Rebecca Long-Bailey struggles under grilling on Labour's tax and spending plans

Labour’s Rebecca Long-Bailey struggled under questioning on her party’s plan to claw back taxes from the rich and corporations.

Presented with a graphic of Labour’s spending plans on the BBC’s Andrew Marr show, the Shadow Business Secretary insisted the costs would be paid for by reversing tax cuts.

She said research showed £70 billion would be saved by 2020 by reversing cuts to Corporation Tax, Inheritance Tax, the Bank Levy and Capital Gains Tax.

And she insisted it was based on independent research carried out by the House of Commons.

But the research was, in fact, carried out by the Labour Party , based on projections from the Office of Budget Responsibility.

And it is based on projections their projections up to 2022, not 2020.

A Labour spokesperson was unavailable for comment.

(Photo: PA)

Host Andrew Marr said the figure would be closer to £30 billion.

Asked for a breakdown of the figure, she was unable to provide one.

Both Jeremy Corbyn and John McDonnell have used the figure before – most recently in the Labour leader’s response to the Budget.

But they said the £70 billion saving would be over five years, not three.

Long-Bailey said the list of spending commitments presented to her – which amounted to £63.5 billion – were “broadly accurate.”

But she added: “These are based on forecasts, so the position would change should we enter Government in 2020.”

Labour’s ‘Fiscal Credibility Rule’ would prevent the party from borrowing more for any of the spending listed.

(Photo: Elliott Franks)

Asked where the money would come from, she said: “We wouldn’t have made the decision this Government has, which is slashing taxes for the most wealthy in society – inheritance tax, capital gains tax, bank levy, corporation tax.”

Asked how much would be raised by cancelling the corporation tax cut she said: “Well, as a total package – we asked the House of Commons to do some research in terms of the money we would gain back if we reversed those tax breaks.
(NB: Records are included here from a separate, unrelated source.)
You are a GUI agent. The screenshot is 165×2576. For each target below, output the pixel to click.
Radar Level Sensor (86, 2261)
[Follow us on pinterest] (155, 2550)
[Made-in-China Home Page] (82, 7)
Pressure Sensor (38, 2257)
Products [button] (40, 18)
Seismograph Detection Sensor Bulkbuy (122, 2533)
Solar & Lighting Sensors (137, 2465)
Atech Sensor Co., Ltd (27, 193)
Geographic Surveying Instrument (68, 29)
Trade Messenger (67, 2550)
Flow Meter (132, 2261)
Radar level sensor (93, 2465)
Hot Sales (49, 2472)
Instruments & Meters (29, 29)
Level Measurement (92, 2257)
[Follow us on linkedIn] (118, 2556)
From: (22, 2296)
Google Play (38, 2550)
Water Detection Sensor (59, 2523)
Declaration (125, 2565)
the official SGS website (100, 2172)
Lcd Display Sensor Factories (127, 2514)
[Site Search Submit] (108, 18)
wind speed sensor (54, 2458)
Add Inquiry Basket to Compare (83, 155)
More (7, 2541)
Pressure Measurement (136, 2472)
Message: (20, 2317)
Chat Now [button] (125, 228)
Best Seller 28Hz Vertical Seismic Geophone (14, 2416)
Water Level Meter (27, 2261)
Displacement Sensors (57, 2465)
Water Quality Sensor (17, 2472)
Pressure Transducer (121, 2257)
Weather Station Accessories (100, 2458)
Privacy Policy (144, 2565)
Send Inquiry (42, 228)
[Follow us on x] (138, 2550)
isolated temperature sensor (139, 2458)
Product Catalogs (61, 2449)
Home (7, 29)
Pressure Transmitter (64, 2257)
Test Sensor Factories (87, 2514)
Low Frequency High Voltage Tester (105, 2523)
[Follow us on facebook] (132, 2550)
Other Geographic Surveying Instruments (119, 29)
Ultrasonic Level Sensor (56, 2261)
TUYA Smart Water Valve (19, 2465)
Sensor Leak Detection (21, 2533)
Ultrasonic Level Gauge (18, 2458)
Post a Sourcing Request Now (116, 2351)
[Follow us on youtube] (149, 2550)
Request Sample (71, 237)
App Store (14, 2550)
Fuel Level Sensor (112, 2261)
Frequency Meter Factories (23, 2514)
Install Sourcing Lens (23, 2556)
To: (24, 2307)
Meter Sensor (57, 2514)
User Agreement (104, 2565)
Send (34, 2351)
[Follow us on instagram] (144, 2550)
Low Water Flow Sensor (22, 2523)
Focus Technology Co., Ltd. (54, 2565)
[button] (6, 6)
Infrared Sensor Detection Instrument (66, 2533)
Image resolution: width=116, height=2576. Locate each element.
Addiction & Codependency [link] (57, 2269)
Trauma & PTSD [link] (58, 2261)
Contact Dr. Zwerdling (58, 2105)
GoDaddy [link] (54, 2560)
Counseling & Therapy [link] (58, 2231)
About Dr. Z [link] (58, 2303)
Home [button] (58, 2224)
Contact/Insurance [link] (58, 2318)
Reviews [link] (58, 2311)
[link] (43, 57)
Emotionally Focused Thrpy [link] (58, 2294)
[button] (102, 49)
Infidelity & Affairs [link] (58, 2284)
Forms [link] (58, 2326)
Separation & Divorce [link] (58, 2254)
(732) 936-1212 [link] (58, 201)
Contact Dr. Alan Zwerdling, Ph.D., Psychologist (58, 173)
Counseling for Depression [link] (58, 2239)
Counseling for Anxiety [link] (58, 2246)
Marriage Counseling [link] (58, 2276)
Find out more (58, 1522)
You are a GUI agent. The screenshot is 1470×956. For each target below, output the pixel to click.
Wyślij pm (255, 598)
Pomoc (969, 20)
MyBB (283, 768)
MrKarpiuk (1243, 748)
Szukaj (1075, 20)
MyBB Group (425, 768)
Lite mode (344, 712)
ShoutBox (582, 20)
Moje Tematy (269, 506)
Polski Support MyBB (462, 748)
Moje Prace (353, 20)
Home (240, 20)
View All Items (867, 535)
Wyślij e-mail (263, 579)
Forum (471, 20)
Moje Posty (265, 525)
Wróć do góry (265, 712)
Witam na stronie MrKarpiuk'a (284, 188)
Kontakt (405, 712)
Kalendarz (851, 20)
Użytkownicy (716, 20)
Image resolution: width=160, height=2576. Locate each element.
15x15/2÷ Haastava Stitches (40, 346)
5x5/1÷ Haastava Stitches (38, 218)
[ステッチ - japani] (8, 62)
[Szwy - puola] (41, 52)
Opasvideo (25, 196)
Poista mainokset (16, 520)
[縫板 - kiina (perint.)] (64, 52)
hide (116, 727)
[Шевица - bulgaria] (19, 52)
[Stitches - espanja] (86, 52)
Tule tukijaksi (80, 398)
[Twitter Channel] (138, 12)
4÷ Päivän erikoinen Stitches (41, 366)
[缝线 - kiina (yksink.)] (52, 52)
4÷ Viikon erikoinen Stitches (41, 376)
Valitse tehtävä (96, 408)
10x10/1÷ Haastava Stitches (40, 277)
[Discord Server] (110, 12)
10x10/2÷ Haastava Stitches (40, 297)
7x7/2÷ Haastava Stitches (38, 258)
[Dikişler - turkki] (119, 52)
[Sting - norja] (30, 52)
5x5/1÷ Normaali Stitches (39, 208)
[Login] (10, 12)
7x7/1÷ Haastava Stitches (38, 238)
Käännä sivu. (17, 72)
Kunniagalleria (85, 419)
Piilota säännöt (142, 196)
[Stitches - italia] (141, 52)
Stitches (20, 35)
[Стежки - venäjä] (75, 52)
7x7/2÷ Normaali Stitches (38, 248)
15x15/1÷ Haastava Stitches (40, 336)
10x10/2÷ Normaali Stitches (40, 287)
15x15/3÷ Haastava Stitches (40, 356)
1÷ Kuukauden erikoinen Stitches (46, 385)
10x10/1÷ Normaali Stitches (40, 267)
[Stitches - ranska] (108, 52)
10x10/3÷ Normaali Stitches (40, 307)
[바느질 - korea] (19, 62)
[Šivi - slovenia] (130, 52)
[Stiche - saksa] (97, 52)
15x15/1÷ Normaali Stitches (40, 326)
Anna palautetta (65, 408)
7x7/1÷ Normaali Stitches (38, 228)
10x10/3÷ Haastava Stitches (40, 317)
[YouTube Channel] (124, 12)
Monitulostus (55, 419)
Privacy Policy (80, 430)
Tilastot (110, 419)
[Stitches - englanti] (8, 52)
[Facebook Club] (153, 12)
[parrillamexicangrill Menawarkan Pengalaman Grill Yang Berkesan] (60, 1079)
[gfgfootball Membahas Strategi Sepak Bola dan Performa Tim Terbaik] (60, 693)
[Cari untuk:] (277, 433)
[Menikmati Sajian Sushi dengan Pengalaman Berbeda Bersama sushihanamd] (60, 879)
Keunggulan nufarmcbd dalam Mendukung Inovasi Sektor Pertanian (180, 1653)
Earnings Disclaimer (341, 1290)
And it’s £70 billion in total by 2020.”

Marr replied: “I don’t think it is” – asking to go through the plans one-by-one for clarity.

Long-Bailey replied: “We’ve done the research, Andrew, and we can provide details of that. The House of Commons have carried out independent research on this very point, based on OBR forecasts.”

Marr pressed her on the detail: “If you’ve done the research, you can tell me how much you would get from reversing the Corporation tax changes.”

But Long-Bailey repeated the figure of £70 billion for the package “as a whole”.

(Photo: PA)

Marr said the answer to his question was around £17.7 billion, before asking how much Labour believed it would claw back from raising the inheritance tax threshold.

Again, Long-Bailey did not give an answer, repeating the figure of £70 billion overall by 2020.

Marr described Long-Bailey’s response as a “meaningless overall figure.”

But she insisted the “cumulative figure of those tax cuts by 2020 is £70 billion.”

Marr said: “It’s not, it’s really not.”

Long-Bailey said: “This is independent research carried out by the House of Commons Library, based on OBR figures.”

But the host said: “Corporation tax, based on the Budget Red Book, gets you £17 billion. Raising Inheritance Tax gets you just £2.8 billion. Capital gains tax cuts cost £3 billion, again, according to the budget and receipts from the bank levy are forecast to be only £4 billion lower by 2020, according to OBR estimates.”

Tory MP Amanda Milling, a member of the BEIS select committee, said: “Labour have shown once again that their sums just don’t add up – their proposals would raise less than half the money they think it would.

“The truth is that if your sums don’t add up, then you can’t be trusted to run the economy.

“As a result of the steps taken over the last seven years, we have a strong economy and we can’t put that at risk with Labour’s reckless proposals.”